TASK OBJECTIVE: Produce as output only the lines below starting at the line with "Expand History and statements menu" and continuing through the line with "Task: Collapse the", each one exactly as written.

EXERCISE DATA:
:::

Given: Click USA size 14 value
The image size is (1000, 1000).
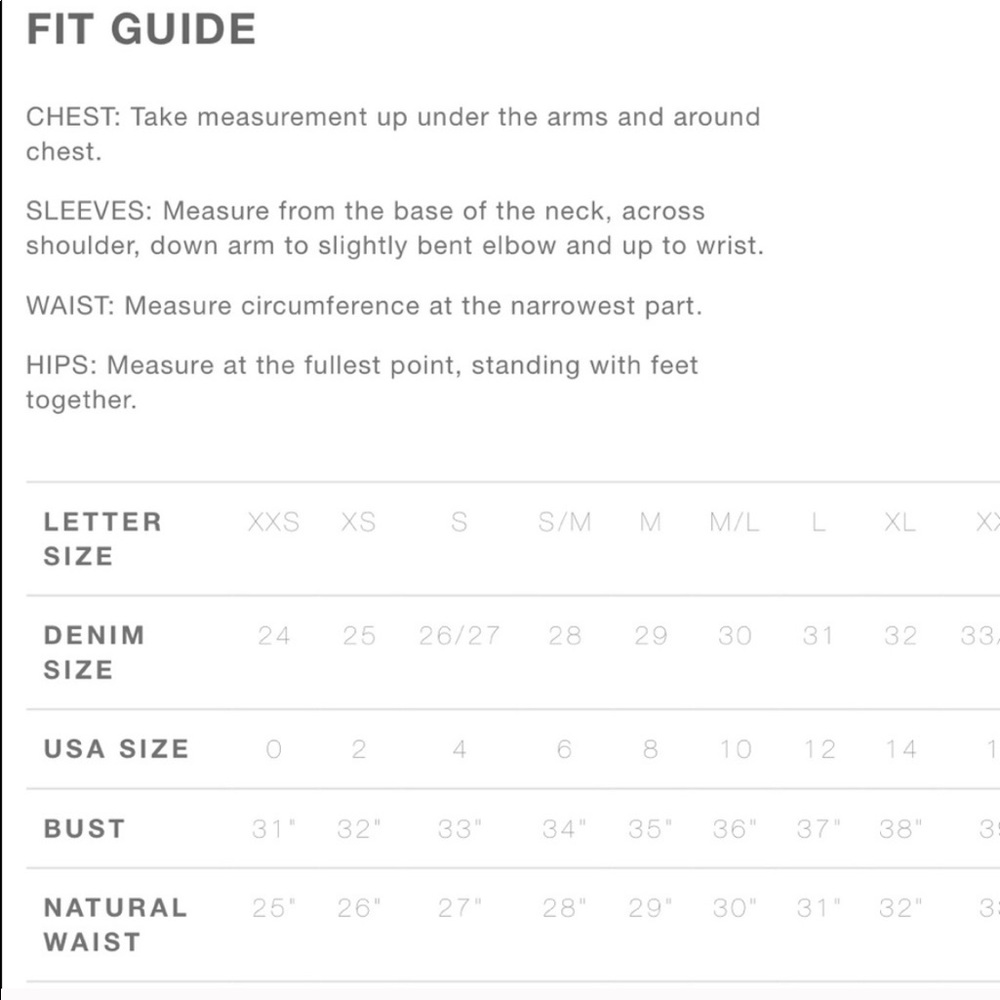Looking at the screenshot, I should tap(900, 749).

:::

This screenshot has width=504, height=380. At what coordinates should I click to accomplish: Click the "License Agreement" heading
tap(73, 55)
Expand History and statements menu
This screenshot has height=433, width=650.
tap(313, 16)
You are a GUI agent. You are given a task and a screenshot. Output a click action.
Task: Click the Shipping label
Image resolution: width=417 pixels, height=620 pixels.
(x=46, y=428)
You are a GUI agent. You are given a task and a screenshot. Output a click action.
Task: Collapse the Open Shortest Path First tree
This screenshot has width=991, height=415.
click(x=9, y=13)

:::

SOLUTION:
Expand History and statements menu
This screenshot has height=433, width=650.
tap(313, 16)
You are a GUI agent. You are given a task and a screenshot. Output a click action.
Task: Click the Shipping label
Image resolution: width=417 pixels, height=620 pixels.
(x=46, y=428)
You are a GUI agent. You are given a task and a screenshot. Output a click action.
Task: Collapse the Open Shortest Path First tree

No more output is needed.